VICE launches alternative Guide To The Olympics
Global youth media company VICE has released a new documentary that offers a trenchant critique of the London 2012 Games.
The VICE Guide to the Olympics, produced by Pegah Farahmand, tells the stories of ordinary people and explores their experience of the huge event that has come to dominate our lives in recent weeks.
Originally envisaged as an investigation into the pollution caused by the Games, the project gradually evolved into something much bigger.
The film includes a wide range of voices, from fans of the Games such as Tom Clare, who has Morris danced almost all the way from Olympia in Greece to London in honour of the event, to a self-professed member of the criminal underworld who claims he will be able to make £1,000 a day from theft during the six weeks of sport.
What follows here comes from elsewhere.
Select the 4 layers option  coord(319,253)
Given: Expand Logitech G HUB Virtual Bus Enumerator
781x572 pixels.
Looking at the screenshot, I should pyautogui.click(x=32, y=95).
The interviews show how locals feel about the regeneration that was meant to accompany the Games, and it is clear that there is a prevailing sense of exclusion in the area.
“It’s as if we don’t exist”, says Stratford resident Dolores John-Phillip, who believes that those developing the area “don’t want us here”.
Worse still, many local residents see the redevelopment of east London as a means of forcing them to move out of the area and make way for more affluent people.
We also see how the sporting event has led to a suspension of civil liberties. Not only has the residential area surrounding the Olympic Park become heavily fortified in the run-up to the Games, but many voices have also been silenced, from protesters to graffiti artists.
Though addressing many serious subjects, such as the radioactive material discovered at the Olympic site in Stratford and the militarisation of east London, the film also contains a number of lighter moments.
Perhaps one of the best interviews is that with “fastidious aesthete” Stephen Bayley, former Chief Executive of the Design Museum and (briefly) creative director of the Millennium Dome project. Bayley’s principal object of wrath is the official branded items on sale during the Games, describing mascots Wenlock and Mandeville as “distorted, debased smurfs”.